Por Antoni Gutiérrez-Rubí, asesor de comunicación @antonigr www.gutierrez-rubi.es

Los 100 días del gobierno de Gabriel Boric se dan en un contexto global en que la relación del tiempo con la política democrática es cada vez más compleja de gestionar. Si hablamos de relaciones amorosas, el inicio de un romance es determinante a la hora de mantener el equilibrio y las expectativas. Durante las primeras semanas o meses es más probable que seamos indulgentes, comprensivos y pacientes, si el retorno que esperábamos no llega como nos imaginamos. Siguiendo en este campo, incluso, podemos pensar en aquellas parejas que se comprometen y viven su luna de miel especial, cuando todo es color de rosa. Podemos visualizar hasta un viaje, que se convierte en una situación y contexto extraordinarios y casi incomparables con la rutina que precedió a la etapa de conocerse y a lo que sucederá después.

En política, esa luna de miel es el período en que los Presidentes gozan de mayor capital político, en el que las promesas de campaña siguen en el imaginario, donde todavía se vive en el terreno de las expectativas y aún no se puede exigir un retorno concreto. Un tiempo en el que existe un acuerdo tácito de no agresión. Como el viaje de muchos enamorados, un momento excepcional. En una sociedad, global, en que la inmediatez se ha convertido en norma, donde los apoyos son efímeros y la confianza social cada vez es más difícil de establecer y, sobre todo, de mantener, parece que las lunas de miel políticas son cada vez más cortas.

Según un estudio de Gallup, años atrás ya se advertía esta tendencia. En Estados Unidos las lunas de miel presidenciales son cada vez más breves. Tradicionalmente, duraban 26 meses en promedio, pero en las últimas décadas del siglo XX, se observó que se habían reducido a tan solo 7 meses. En la actualidad, parece que 7 meses son muchos, y, en Chile, una eternidad.

A pesar de las particularidades de cada país, y de la época excepcional que estamos viviendo, pandemia mediante, uno de los mayores desafíos de la política actual es su relación con un bien muy escaso hoy en día: el tiempo. No hay espacio para las transiciones ni para la maduración de las decisiones. Todo tiene que ser inmediato e instantáneo. Y, en esta exigencia de democracia instantánea, perdemos las referencias causales; lo importante pasa a ser la rapidez de respuesta y no el resultado final.

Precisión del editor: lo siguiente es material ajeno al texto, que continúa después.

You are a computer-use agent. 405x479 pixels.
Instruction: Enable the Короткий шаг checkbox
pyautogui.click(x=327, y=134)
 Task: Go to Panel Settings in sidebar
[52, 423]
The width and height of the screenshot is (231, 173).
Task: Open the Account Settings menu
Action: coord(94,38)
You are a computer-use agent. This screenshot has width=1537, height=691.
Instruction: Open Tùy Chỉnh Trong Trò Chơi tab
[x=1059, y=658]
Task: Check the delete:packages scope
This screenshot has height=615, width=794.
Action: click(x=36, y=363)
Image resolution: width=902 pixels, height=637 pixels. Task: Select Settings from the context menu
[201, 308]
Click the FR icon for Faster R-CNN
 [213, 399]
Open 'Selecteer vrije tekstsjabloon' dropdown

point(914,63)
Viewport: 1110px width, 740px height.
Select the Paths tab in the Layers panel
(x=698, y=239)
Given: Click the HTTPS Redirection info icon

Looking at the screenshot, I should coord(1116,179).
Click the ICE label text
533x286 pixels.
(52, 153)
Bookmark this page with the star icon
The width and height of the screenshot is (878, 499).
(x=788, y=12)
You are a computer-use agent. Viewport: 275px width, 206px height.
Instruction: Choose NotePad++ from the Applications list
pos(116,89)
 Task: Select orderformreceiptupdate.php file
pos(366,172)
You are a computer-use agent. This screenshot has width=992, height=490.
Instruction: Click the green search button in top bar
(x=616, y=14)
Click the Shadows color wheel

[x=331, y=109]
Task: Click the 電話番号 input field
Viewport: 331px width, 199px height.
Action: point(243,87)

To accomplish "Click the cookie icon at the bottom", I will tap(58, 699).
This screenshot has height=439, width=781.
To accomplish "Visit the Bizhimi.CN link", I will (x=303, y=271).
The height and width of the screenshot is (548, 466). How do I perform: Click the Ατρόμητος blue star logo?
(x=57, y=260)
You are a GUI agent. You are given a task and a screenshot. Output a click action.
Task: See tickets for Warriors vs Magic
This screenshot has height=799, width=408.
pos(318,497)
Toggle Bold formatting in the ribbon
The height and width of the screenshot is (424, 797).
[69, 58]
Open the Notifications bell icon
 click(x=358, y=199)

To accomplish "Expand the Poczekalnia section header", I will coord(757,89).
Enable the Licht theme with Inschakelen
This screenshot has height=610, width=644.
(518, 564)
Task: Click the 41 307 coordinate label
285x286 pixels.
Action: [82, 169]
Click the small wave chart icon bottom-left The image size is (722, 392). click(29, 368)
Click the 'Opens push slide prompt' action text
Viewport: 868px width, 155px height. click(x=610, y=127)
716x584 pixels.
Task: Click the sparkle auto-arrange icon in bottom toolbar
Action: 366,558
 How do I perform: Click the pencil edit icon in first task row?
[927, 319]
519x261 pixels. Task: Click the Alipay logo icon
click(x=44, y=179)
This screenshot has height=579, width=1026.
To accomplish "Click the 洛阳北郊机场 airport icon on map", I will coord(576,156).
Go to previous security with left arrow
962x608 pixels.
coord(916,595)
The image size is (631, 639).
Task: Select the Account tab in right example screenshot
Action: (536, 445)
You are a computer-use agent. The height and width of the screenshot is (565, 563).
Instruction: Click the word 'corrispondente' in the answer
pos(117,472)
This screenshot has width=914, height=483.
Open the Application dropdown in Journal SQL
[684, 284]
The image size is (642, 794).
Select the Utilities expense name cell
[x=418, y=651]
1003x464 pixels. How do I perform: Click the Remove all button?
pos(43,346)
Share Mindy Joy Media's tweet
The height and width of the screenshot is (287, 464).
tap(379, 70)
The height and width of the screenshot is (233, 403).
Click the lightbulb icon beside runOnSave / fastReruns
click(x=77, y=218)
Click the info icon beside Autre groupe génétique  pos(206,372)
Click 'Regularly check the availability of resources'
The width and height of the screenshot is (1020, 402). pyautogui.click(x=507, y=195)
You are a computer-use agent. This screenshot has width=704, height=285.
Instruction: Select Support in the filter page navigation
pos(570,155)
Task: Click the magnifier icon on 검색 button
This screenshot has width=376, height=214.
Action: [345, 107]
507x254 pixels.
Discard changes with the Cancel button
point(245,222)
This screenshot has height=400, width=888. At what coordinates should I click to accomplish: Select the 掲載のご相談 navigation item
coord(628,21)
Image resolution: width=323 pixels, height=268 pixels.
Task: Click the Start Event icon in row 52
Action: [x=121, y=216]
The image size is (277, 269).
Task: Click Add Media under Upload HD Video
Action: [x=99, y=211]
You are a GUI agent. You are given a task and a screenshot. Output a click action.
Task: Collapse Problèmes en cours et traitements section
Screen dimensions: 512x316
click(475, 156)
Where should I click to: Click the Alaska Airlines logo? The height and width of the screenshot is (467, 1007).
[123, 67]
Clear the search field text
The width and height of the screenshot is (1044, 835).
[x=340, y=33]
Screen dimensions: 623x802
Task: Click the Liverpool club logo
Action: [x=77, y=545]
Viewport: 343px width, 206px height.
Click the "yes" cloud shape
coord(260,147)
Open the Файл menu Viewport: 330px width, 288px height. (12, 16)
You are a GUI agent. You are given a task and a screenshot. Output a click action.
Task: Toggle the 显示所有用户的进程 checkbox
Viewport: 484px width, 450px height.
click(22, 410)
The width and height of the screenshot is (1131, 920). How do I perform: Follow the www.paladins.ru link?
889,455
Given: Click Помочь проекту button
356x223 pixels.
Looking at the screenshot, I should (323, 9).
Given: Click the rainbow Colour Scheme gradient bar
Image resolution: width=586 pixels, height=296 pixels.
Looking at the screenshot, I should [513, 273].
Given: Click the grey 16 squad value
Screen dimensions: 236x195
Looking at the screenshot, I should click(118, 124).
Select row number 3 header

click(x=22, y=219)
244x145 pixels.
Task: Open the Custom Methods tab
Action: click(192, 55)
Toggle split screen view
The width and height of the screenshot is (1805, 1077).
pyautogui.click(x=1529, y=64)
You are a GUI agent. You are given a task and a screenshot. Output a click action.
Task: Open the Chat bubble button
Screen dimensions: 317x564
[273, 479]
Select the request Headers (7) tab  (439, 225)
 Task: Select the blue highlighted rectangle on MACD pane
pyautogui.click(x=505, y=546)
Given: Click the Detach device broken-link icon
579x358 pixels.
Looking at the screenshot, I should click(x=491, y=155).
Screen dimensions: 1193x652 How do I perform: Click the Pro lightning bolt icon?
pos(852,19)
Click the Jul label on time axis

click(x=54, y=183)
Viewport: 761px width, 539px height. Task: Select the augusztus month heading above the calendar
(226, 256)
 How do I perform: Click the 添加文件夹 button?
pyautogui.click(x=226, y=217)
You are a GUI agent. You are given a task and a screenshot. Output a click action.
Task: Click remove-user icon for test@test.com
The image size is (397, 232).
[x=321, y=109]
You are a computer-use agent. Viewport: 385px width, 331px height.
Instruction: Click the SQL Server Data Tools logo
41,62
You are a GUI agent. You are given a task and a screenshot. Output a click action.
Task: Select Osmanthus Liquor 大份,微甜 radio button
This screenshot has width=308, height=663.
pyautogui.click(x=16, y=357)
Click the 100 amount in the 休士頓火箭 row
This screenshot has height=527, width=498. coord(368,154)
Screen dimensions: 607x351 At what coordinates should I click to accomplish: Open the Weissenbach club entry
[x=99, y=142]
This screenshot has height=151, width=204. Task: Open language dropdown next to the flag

En este período de fatiga generalizada, si de la política no se obtiene recompensa inmediata, entramos en un estado de frustración, ansiedad y descontento muy peligroso para la calidad democrática. Sobrepasado por lo contingente, el peligro es que el tiempo ha dejado de ser garantía de calidad. Obviamente en política, la rapidez es necesaria e imprescindible; pero la turbopolítica puede ser un grave problema si los líderes y las sociedades sucumben al ‘ranking’ digital, a la demoscopia casi diaria y a la actividad frenética como gran ordenador de su futuro.

Lo que es urgente es devolverle al proceso político el carácter reflexivo que toda decisión merece. Desacelerar para gestionar lo público desde el análisis y la reflexión. Volver a poner en valor el tiempo, con mayúscula, para recuperar el carácter transformador de la política democrática.